相続時精算課税制度は、贈与税の支払いを先へ延ばすことができる制度です。
贈与税と相続税の合計の税額が低くなるわけではありませんが、2,500万円までの非課税枠においては、生前贈与の贈与税を考慮する必要がなくなり、高齢者の保有する財産を早期に次世代へと移転させて有効に活用することができます。

相続時精算課税制度の概要

相続時精算課税制度は、60歳以上の父母または祖父母から20歳以上の子や孫への生前贈与について、子・孫の選択により利用できる制度です。
贈与時には贈与財産に対する贈与税(※1)を支払い、相続時には贈与財産とその他の相続財産を合計した課税遺産総額を基に計算した相続税額から、既に支払った贈与税額を精算します。

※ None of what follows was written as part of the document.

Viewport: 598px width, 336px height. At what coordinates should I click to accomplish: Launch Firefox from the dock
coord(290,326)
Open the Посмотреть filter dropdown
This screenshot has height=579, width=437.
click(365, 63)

(※1)相続時精算課税制度を適用した場合の贈与税の計算には2,500万円の特別控除があります。同一の父母または祖父母からの贈与では限度額まで何回でも控除でき、2,500万円までの贈与には贈与税がかかりません。一方で、相続時精算課税制度を利用した場合、贈与税の110万円の基礎控除はできません。

贈与額が2,500万円を超えた場合には、超えた額に対して20%の贈与税が課税されます。贈与税は相続時に相続税額から差し引かれ、相続税額が少ない場合は差額が還付されます。相続時精算課税制度は、選択制のため、父からの贈与については選択するが、母からの贈与には選択しないとすることができます。
相続時精算課税制度は、一度選択したら取り消すことはできません。

相続時精算課税選択届出書の提出
相続時精算課税を選択しようとする受贈者である子や孫は、その選択に係る最初の贈与を受けた年の翌年2月1日から3月15日までの間に、納税地の所轄税務署長に対して「相続時精算課税選択届出書」を受贈者の戸籍の謄本などと一緒に贈与税の申告書に添付して提出する必要があります。